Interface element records
-- begin --

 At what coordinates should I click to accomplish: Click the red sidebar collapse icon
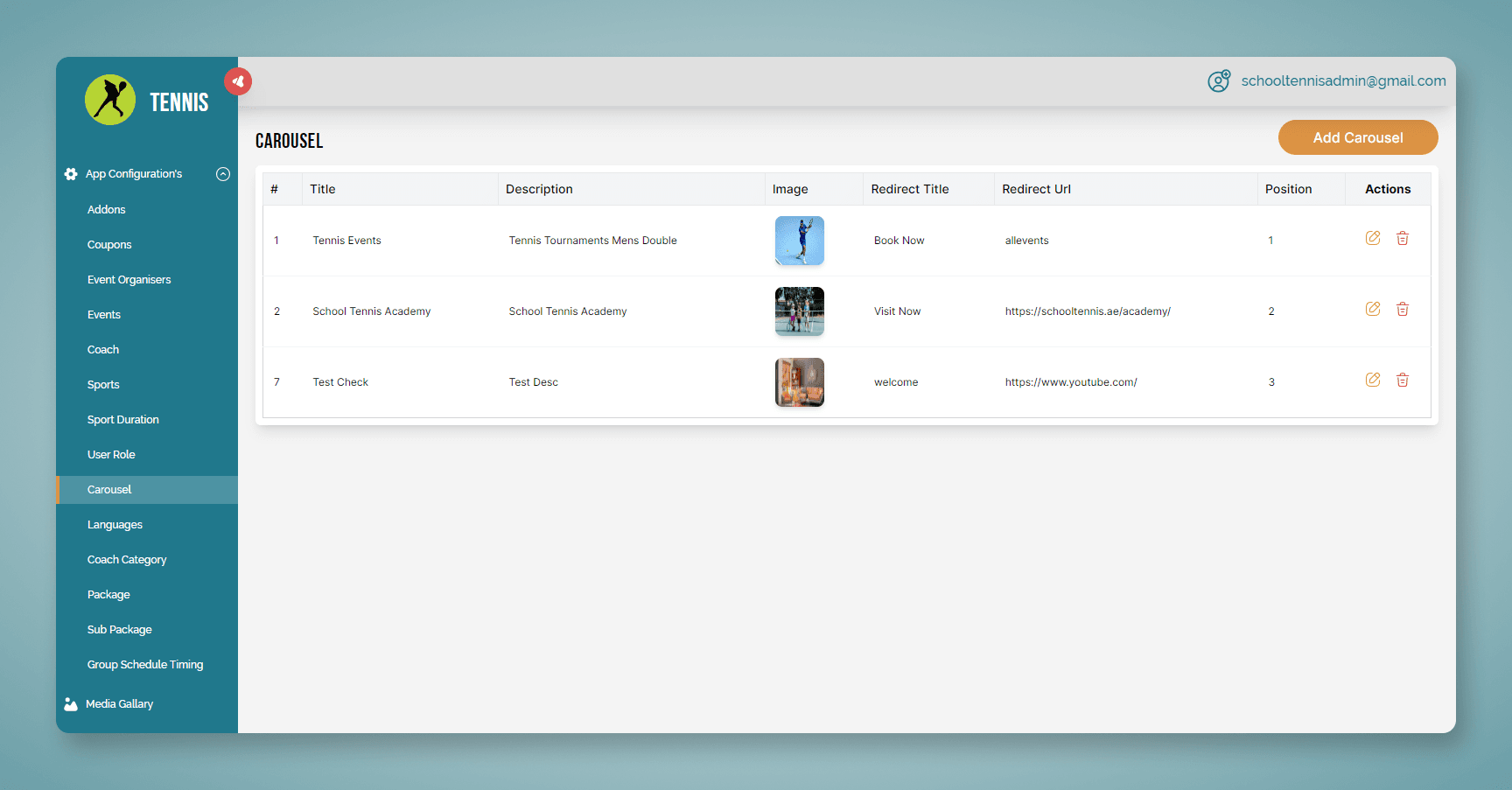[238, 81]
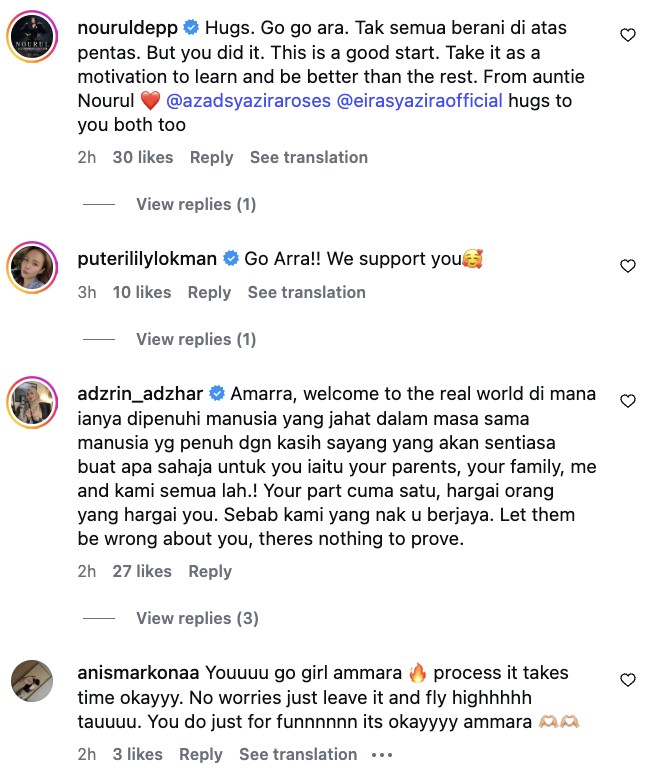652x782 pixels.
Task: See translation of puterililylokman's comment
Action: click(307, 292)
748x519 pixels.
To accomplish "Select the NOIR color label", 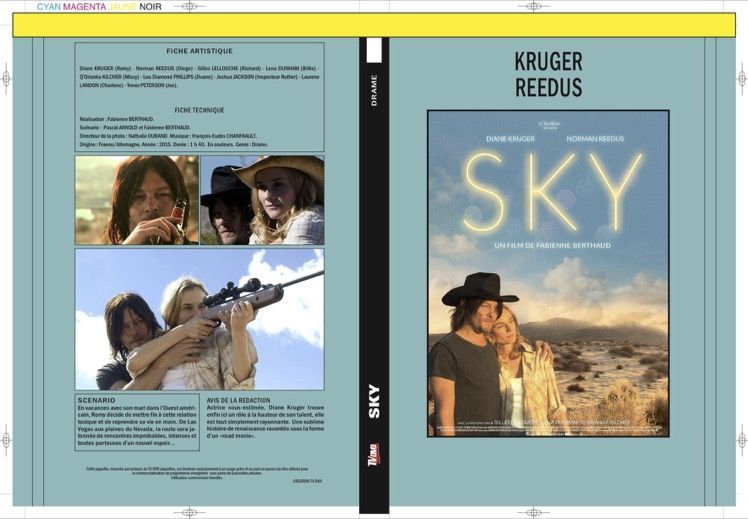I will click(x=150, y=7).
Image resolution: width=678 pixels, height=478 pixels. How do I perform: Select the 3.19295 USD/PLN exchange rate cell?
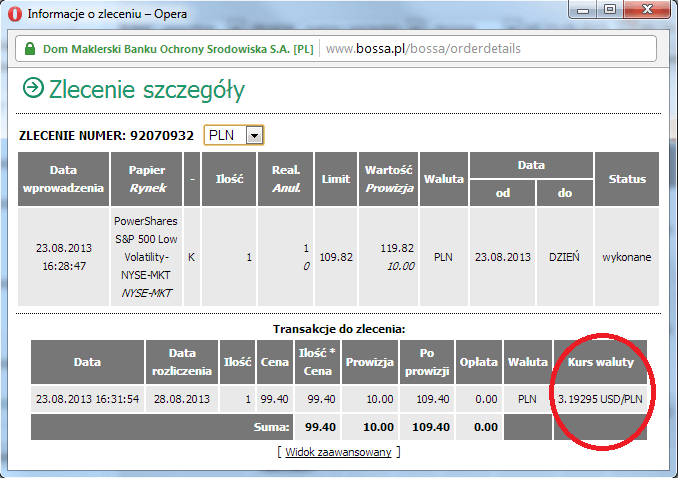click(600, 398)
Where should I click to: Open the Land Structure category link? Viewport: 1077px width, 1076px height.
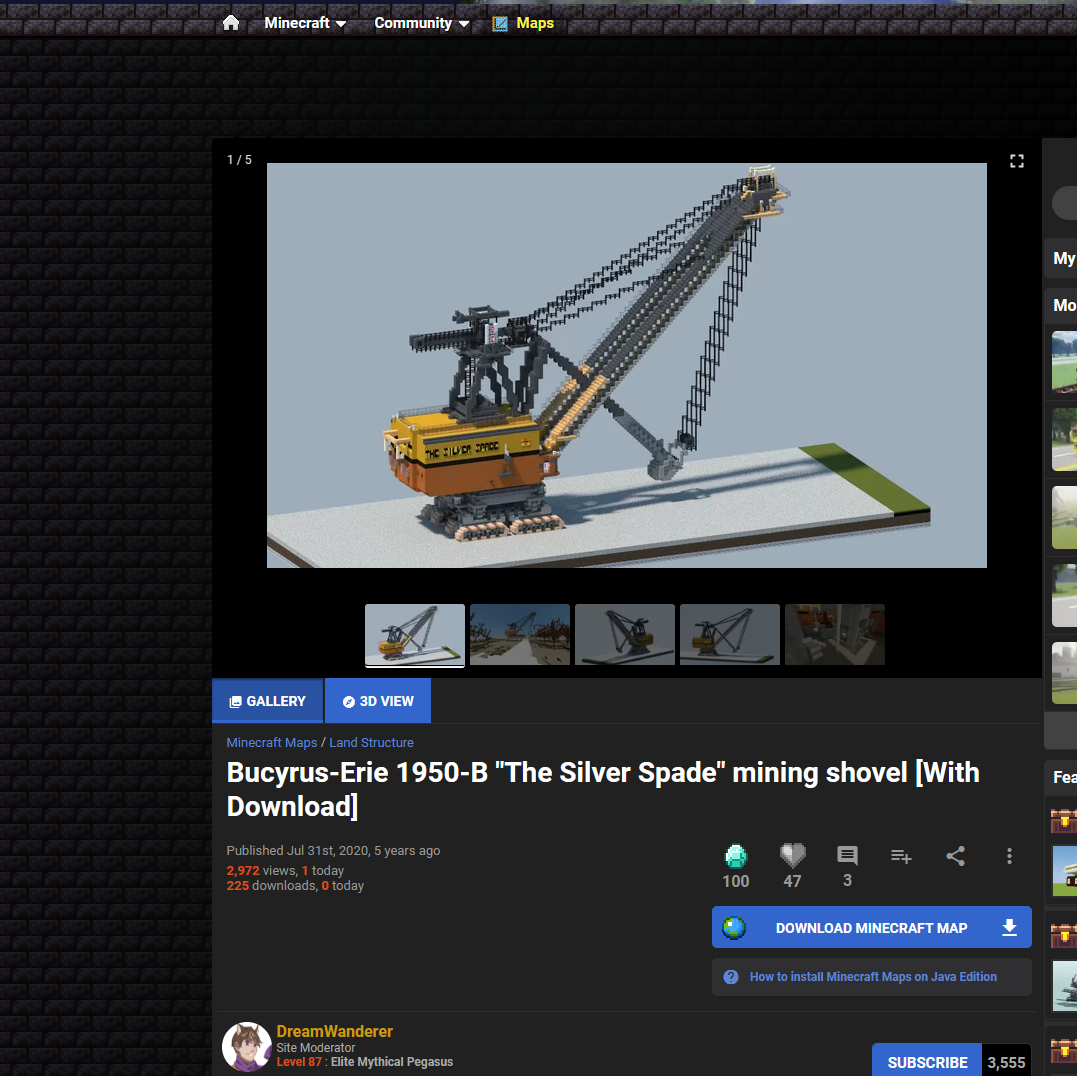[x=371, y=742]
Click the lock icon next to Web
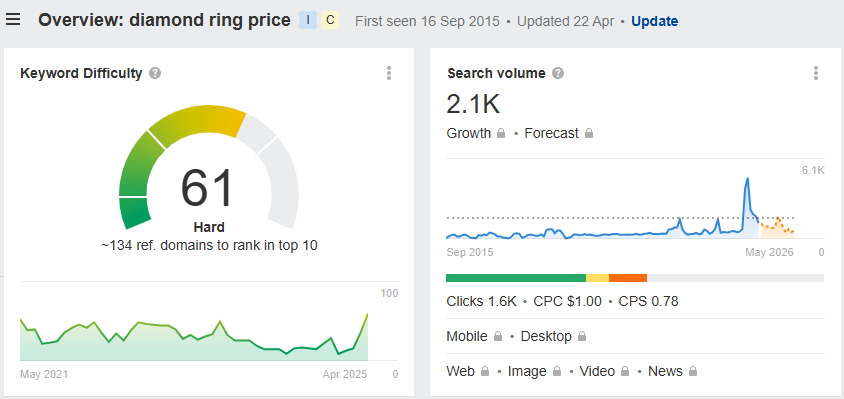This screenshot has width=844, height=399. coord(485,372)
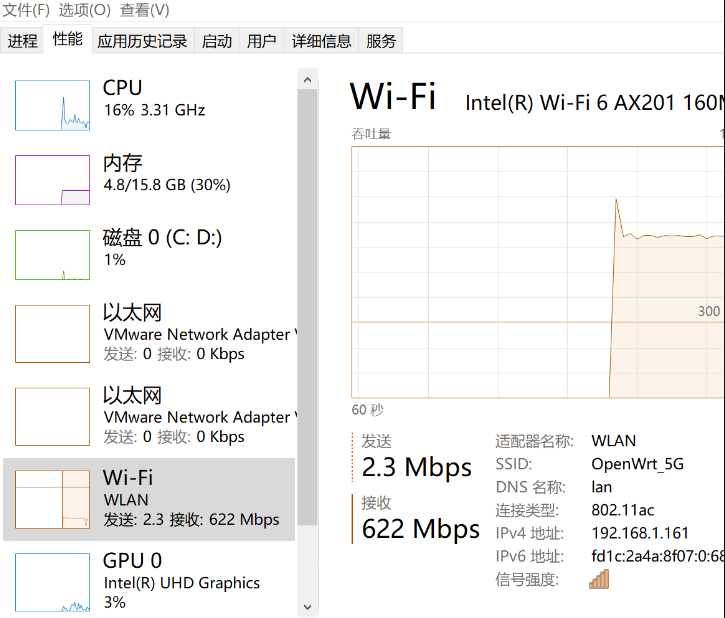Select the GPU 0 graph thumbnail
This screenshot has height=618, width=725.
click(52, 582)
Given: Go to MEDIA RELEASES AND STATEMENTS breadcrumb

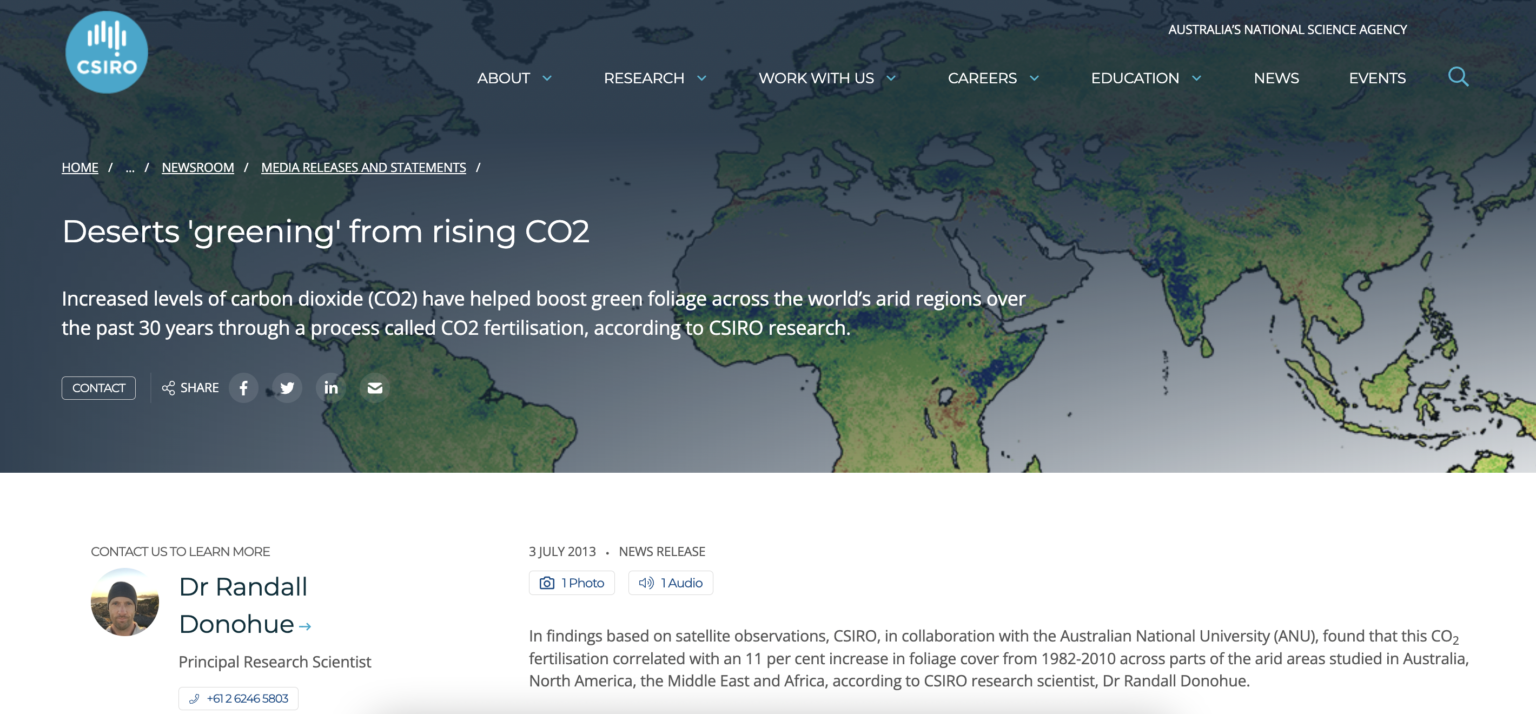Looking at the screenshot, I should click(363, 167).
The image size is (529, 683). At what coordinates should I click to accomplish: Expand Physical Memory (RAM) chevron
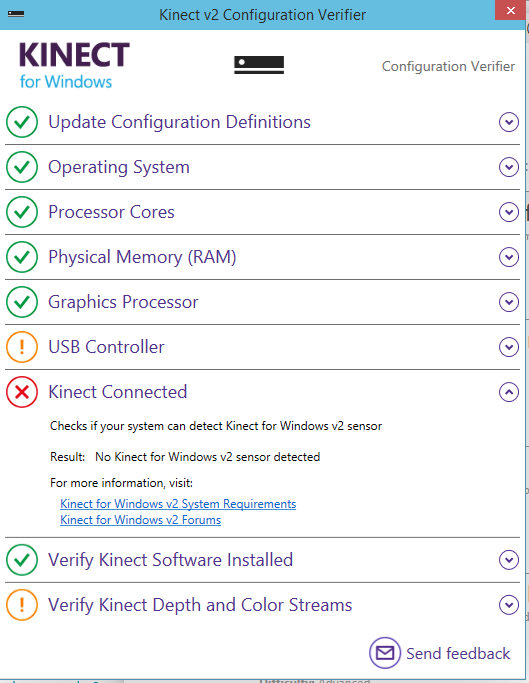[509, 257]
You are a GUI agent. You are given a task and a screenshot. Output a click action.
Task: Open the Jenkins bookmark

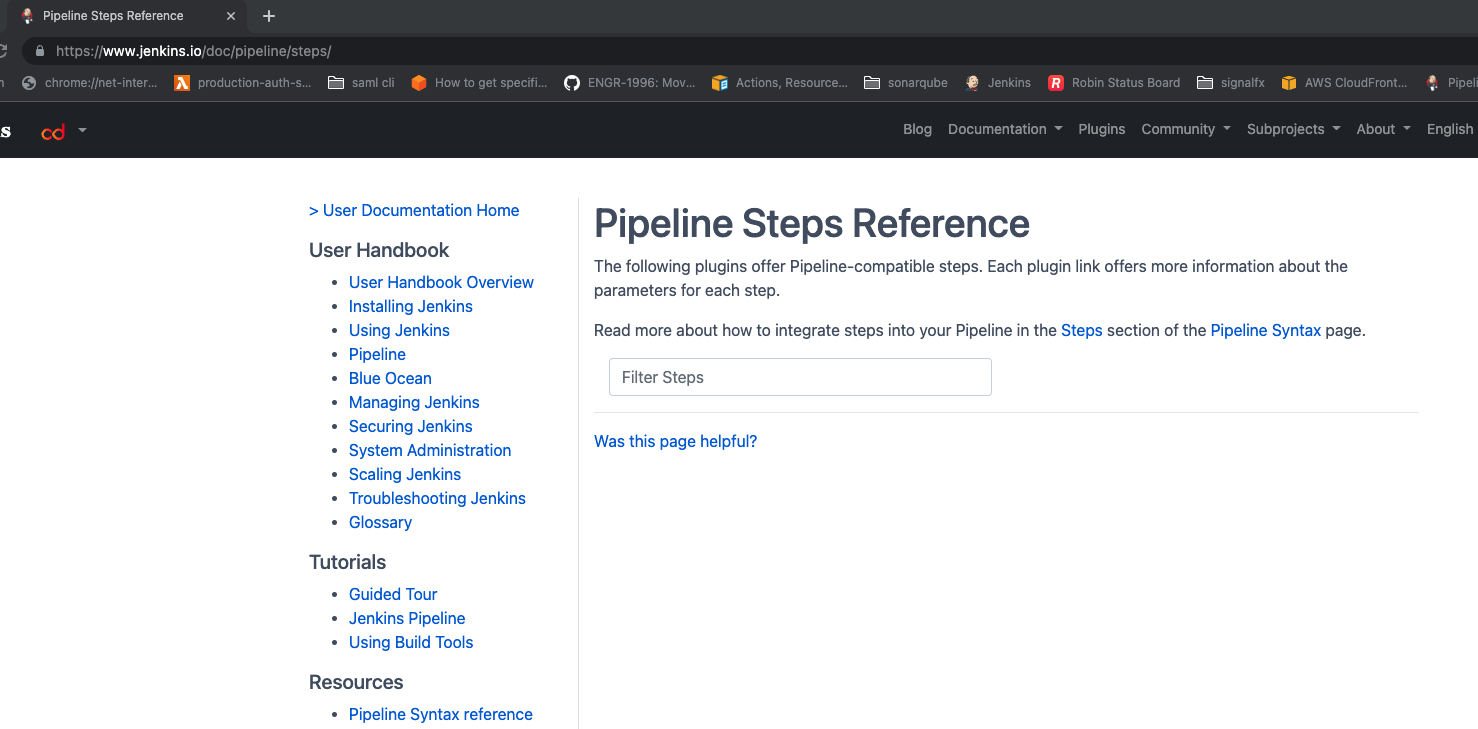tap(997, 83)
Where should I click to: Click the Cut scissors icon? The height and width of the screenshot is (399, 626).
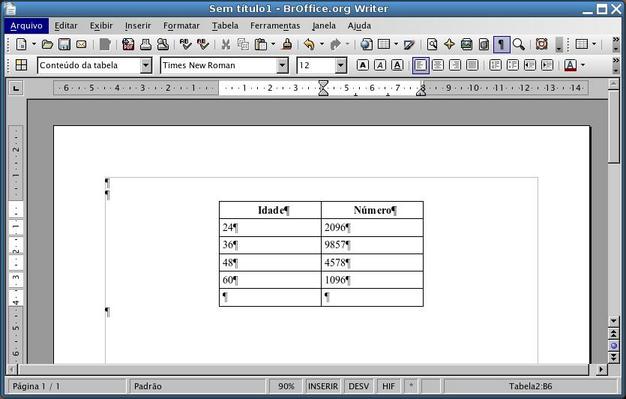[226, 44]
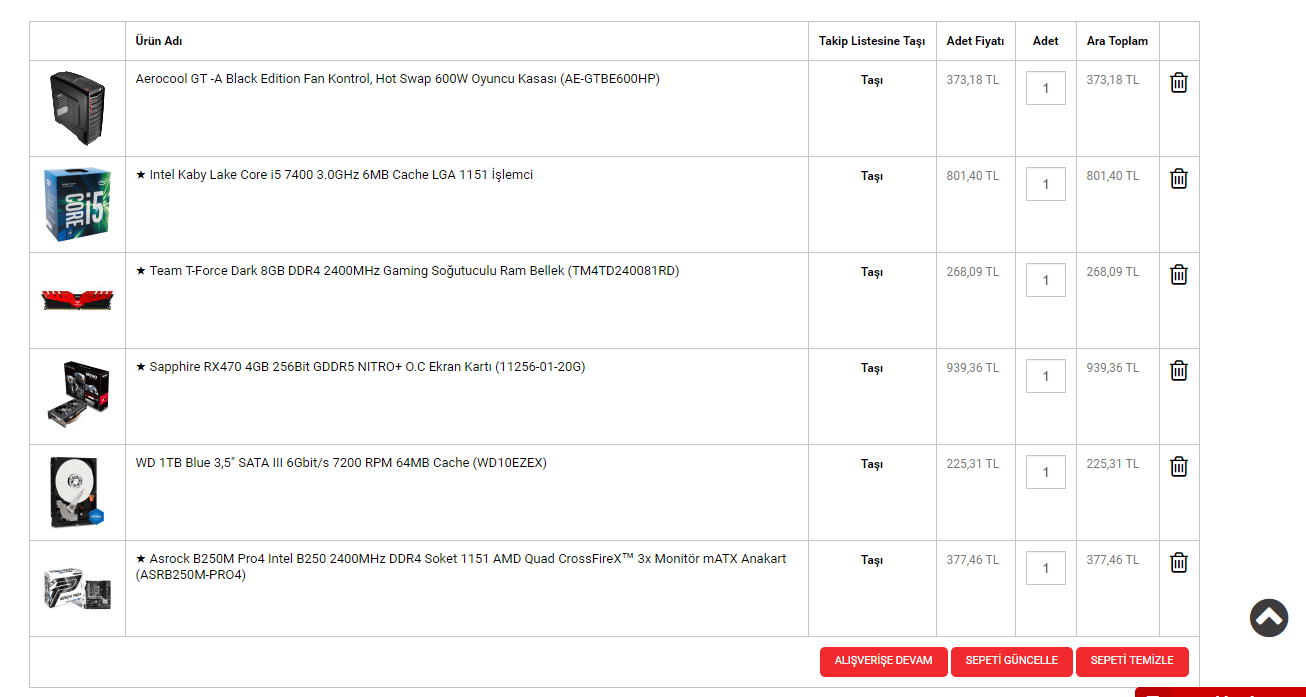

-- end --

REQUEST —
Turn the records, from the start through the line containing "Action: click(307, 292)", into a numbered list with blank lines omitted. Leave the pictures out of your answer.

EXERCISE RESPONSE —
1.  At what coordinates should I click to accomplish: Click the red sidebar collapse icon
2. [238, 81]
3. 652x782 pixels.
4. Task: See translation of puterililylokman's comment
5. Action: click(307, 292)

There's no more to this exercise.